Pro-Moscow forces took over the plant soon after the attacks started but Ukrainian technicians are still operating it.

The United Nations has called for the area to be demilitarised.

Russia accused Ukraine on Tuesday of attacking the plant with artillery, guided munitions and a drone, drawing a denial from Kyiv’s UN ambassador, Sergiy Kyslytsya.

“Nobody who is at least conscious can imagine that Ukraine would target a nuclear power plant at tremendous risk of nuclear catastrophe and on its own territory,” Kyslytsya told an emergency UN Security Council meeting in New York called by Russia.

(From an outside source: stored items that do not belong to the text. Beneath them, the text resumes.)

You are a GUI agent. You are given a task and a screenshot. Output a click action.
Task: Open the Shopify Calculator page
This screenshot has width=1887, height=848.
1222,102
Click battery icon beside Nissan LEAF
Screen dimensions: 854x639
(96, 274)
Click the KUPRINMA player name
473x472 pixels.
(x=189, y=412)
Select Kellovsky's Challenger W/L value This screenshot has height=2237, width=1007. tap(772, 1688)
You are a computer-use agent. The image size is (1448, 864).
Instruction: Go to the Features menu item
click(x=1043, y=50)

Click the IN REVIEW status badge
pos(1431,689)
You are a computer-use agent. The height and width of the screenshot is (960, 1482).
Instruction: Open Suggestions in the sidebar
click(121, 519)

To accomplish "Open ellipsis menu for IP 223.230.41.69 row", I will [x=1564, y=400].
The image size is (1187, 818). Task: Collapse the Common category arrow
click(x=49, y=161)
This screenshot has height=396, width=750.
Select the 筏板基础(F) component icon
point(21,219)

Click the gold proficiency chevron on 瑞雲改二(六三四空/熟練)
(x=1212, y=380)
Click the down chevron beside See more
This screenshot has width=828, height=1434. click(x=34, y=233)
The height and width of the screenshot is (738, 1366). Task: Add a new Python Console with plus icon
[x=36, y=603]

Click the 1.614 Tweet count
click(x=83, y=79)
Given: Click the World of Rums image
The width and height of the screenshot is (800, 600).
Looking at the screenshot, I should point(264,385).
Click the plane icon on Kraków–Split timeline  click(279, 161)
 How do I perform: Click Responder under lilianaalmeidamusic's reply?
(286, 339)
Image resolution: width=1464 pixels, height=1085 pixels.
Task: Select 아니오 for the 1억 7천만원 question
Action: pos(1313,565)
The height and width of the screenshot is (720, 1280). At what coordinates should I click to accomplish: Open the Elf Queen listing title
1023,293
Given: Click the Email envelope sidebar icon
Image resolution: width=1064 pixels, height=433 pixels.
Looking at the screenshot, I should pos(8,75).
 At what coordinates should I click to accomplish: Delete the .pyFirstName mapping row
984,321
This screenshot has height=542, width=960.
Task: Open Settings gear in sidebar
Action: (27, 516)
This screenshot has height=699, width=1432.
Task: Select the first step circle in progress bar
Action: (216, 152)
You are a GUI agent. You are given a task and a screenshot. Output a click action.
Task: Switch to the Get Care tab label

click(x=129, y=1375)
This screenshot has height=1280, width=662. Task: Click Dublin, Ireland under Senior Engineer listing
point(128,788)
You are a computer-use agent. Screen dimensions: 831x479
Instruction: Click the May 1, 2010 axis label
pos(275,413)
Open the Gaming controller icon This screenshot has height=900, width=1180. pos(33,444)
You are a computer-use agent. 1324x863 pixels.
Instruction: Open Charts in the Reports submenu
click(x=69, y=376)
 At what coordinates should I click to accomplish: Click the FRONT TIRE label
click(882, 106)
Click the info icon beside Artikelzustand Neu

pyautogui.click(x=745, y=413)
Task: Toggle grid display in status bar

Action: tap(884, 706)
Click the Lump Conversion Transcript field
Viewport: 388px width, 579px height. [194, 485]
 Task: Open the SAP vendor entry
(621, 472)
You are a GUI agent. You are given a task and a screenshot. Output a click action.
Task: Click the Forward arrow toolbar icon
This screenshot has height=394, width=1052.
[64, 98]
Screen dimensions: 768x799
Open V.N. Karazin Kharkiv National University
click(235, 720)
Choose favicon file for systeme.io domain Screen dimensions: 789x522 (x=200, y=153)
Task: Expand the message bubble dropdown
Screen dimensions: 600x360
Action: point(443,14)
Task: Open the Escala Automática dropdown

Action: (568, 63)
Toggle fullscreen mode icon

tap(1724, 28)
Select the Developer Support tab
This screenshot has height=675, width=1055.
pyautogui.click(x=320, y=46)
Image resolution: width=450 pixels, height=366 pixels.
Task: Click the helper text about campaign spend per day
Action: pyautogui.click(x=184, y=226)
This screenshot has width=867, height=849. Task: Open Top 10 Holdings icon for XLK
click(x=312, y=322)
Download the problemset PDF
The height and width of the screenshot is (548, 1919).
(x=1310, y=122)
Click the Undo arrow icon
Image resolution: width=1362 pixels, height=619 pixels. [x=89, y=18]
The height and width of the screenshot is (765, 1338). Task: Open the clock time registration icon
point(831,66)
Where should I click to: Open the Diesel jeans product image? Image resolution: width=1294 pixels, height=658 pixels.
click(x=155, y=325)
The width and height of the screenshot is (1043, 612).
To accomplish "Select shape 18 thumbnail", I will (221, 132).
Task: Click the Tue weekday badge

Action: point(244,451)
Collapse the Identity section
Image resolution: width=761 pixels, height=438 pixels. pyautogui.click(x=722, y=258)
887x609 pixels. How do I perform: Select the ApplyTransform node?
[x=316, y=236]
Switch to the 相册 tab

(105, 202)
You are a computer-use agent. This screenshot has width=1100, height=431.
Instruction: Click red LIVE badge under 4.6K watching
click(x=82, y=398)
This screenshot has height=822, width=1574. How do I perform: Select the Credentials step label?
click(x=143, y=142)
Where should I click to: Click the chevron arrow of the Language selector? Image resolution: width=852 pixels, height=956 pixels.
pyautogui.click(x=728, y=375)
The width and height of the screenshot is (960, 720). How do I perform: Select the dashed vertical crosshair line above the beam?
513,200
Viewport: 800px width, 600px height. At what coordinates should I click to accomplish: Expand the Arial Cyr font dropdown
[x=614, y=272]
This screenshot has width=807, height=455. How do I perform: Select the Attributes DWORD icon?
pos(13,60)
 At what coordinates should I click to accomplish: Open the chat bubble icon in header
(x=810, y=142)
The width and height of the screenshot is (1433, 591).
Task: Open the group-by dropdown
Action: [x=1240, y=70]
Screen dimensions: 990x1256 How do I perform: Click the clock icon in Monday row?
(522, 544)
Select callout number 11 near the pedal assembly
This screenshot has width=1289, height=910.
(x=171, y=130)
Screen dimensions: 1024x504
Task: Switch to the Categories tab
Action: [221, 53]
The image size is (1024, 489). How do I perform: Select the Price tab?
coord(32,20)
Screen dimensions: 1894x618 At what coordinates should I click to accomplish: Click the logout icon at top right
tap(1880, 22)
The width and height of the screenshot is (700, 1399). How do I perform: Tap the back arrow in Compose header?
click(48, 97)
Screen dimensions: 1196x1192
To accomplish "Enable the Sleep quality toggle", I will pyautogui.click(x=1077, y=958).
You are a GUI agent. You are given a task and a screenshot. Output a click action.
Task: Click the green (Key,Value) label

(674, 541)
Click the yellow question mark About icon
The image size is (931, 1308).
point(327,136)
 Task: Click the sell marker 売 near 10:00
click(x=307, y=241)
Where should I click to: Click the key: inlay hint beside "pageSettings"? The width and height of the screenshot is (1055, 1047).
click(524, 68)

The war’s outcome will depend on the ability of Russia and Ukraine to muster additional resources.
While Ukraine has conducted mobilisation and declared a goal to form a 1 million-member military, Russia has continued to rely on a limited contingent of volunteers. an approach reflecting Kremlin fears that a mass mobilisation could fuel discontent and destabilise the country.
Moscow has opted for interim steps, trying to encourage people to sign contracts with the military, increasingly engaging private contractors such as the Wagner Group, and even rounding up some prisoners for service — half-measures unable to meet the needs for any big offensives.
“Unless Russia mobilises its population and mobilises its industry, it cannot bring to bear the weight of people and industry in order to create a much bigger, more effective force, and therefore, it will have to consider how it hangs on to what it has already taken,’’ retired British Gen. Richard Barrons said.
Ukraine also lacks resources for any quick reclamation of its territory, with Barrons estimating it could take well into next year to amass a force capable of driving the Russians out.
“It can only do it if the West provides political will, money at about $5 to 6 billion a month, weapons like long-range artillery, the ammunition that supports that artillery and then enables the logistics and medical support that allows Ukraine to build a million-strong army,’’ said Barrons, co-chair of the consulting group Universal Defence & Security Solutions.
He said the West should be prepared to continue supporting Ukraine for a long time, despite soaring energy prices and other economic challenges stemming from sanctions imposed on Russia.

Ukraine’s allies offered more military support on Wednesday.

Norway said it and Britain would jointly supply micro drones to help with reconnaissance and target identification.

The United States, which has sent $10.6 billion in security assistance to Ukraine, will announce a new package of about $3 billion as early as Wednesday, a US official said.

Advanced US missile systems appear to have helped Ukraine strike deep behind the front lines in recent months, taking out ammunition dumps and command posts.

In the latest mysterious fire at a Russian military facility, Russian officials said ammunition stored in southern Russia near the border with Ukraine spontaneously combusted on Tuesday.

Vyacheslav Gladkov, the governor of Belgorod region, blamed hot weather for the fire, drawing ridicule from Ukraine.

“In a few months we will find out whether Russian ammunition can explode because of the cold,” Ukraine’s defence ministry said on Twitter.

“The five main causes of sudden explosions in Russia are: winter, spring, summer, autumn and smoking.”